→ The problem
Your answer must be an exact transcription of the lines from the line with "The height and width of the screenshot is (763, 850)." through the final line of the data.

---------- Supplied data

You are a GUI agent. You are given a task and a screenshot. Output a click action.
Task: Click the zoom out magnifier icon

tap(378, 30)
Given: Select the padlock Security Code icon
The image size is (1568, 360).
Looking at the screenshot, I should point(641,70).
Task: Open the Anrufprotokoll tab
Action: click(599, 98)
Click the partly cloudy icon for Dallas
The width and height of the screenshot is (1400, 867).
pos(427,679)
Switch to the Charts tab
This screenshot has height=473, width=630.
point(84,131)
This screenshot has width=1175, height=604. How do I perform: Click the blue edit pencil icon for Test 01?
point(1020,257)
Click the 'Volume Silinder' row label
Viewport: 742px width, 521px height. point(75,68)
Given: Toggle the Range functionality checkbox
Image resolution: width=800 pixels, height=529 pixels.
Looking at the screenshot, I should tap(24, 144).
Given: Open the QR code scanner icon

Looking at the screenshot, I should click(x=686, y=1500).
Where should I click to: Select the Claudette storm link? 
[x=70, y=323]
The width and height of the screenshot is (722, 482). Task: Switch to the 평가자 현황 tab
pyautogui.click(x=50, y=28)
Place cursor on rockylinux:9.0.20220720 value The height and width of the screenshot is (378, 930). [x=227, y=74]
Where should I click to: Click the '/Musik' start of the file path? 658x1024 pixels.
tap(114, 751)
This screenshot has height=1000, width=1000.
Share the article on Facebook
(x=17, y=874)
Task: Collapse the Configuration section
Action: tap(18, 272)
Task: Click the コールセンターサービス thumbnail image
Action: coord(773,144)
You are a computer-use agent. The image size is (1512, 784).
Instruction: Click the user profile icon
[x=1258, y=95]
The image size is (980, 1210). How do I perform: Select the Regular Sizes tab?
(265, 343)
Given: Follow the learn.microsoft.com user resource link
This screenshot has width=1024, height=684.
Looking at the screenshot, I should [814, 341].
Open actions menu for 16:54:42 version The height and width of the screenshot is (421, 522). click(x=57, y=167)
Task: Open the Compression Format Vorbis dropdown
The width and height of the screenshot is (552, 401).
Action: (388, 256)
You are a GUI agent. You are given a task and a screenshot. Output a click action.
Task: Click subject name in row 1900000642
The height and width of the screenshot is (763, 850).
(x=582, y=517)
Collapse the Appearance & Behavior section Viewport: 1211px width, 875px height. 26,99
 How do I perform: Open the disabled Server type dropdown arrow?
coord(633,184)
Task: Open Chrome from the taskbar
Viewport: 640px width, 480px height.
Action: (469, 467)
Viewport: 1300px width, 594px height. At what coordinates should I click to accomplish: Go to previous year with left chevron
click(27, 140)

--------------------

→ Solution below
The height and width of the screenshot is (763, 850).
(x=582, y=517)
Collapse the Appearance & Behavior section Viewport: 1211px width, 875px height. 26,99
 How do I perform: Open the disabled Server type dropdown arrow?
coord(633,184)
Task: Open Chrome from the taskbar
Viewport: 640px width, 480px height.
Action: (469, 467)
Viewport: 1300px width, 594px height. At what coordinates should I click to accomplish: Go to previous year with left chevron
click(27, 140)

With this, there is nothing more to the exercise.